One part of the entries below is wanted: the lines from the one containing "Task: Switch to the 'vs - Search' tab" through the one containing "Screen dimensions: 486x360". Write those out exactly and nothing else.
╭─ Stored data
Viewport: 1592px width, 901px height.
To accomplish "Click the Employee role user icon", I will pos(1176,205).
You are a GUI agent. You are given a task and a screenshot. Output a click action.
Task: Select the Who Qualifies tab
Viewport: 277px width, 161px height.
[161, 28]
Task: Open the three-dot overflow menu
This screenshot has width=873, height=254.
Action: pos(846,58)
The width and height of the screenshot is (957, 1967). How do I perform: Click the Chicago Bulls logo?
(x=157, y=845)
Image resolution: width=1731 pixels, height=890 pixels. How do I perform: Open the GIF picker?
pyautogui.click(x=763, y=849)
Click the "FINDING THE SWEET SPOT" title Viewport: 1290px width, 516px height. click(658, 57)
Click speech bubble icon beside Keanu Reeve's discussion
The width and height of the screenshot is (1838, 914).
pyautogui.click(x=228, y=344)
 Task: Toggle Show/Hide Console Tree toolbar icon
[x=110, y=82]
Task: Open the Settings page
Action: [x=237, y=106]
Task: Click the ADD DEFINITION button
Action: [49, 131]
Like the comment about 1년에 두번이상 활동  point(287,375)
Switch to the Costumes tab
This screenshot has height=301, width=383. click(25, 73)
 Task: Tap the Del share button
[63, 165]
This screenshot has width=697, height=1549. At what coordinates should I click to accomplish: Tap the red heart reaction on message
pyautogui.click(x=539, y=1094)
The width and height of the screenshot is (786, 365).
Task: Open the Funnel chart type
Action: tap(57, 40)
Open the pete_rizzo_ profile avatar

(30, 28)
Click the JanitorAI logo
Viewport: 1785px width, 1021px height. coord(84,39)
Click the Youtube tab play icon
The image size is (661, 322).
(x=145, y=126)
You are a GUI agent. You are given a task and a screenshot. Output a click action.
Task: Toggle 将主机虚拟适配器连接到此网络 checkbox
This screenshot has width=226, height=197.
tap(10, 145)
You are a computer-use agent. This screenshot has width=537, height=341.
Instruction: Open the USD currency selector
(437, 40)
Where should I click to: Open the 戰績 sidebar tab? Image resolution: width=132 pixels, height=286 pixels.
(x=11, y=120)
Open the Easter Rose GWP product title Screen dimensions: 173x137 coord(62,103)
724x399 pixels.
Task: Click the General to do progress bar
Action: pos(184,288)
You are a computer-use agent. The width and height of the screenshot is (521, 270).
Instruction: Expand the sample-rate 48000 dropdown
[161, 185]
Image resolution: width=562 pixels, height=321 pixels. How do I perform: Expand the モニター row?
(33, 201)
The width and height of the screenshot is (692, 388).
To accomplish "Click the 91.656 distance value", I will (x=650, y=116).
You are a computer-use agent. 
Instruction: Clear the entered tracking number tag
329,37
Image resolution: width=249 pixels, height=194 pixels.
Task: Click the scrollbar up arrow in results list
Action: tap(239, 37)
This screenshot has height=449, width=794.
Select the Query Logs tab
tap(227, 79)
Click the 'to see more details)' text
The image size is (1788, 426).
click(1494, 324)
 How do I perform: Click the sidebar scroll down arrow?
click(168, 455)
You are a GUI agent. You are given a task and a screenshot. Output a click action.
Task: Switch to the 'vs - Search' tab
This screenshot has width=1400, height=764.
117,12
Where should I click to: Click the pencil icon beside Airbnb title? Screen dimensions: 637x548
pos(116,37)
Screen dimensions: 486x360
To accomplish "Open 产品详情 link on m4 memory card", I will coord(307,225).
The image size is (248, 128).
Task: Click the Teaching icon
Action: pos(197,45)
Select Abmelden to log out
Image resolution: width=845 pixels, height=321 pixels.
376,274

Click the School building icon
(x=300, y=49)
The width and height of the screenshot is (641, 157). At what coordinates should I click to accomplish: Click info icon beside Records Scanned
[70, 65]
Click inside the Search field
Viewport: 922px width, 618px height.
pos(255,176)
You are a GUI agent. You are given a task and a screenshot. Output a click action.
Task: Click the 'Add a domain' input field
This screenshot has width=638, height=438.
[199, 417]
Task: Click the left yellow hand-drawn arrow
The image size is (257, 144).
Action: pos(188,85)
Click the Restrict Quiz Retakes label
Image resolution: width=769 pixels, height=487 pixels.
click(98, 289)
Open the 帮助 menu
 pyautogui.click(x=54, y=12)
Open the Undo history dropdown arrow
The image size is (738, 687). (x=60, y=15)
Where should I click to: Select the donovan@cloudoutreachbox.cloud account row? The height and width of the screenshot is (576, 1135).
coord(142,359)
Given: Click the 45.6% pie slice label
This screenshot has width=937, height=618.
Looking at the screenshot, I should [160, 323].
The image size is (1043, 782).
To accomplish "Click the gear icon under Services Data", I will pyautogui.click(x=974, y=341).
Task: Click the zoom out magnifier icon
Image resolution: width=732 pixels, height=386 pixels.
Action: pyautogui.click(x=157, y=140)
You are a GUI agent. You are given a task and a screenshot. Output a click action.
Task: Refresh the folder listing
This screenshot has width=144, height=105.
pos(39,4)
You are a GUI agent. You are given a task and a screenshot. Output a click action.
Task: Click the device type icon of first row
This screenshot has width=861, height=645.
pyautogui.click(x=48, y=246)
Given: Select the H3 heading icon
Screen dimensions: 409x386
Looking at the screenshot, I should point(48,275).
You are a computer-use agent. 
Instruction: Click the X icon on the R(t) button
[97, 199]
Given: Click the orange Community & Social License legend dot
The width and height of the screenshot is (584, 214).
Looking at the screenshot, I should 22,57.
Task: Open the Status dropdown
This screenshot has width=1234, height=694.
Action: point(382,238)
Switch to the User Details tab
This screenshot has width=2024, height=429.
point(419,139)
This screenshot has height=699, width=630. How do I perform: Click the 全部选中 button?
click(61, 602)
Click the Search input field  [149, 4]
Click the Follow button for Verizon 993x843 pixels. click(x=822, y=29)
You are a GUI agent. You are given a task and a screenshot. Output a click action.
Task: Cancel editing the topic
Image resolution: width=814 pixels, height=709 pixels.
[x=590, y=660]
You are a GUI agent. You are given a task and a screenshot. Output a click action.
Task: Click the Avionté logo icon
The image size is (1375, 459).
╰─
**Response to this exercise**
Task: Switch to the 'vs - Search' tab
This screenshot has width=1400, height=764.
117,12
Where should I click to: Click the pencil icon beside Airbnb title? Screen dimensions: 637x548
pos(116,37)
Screen dimensions: 486x360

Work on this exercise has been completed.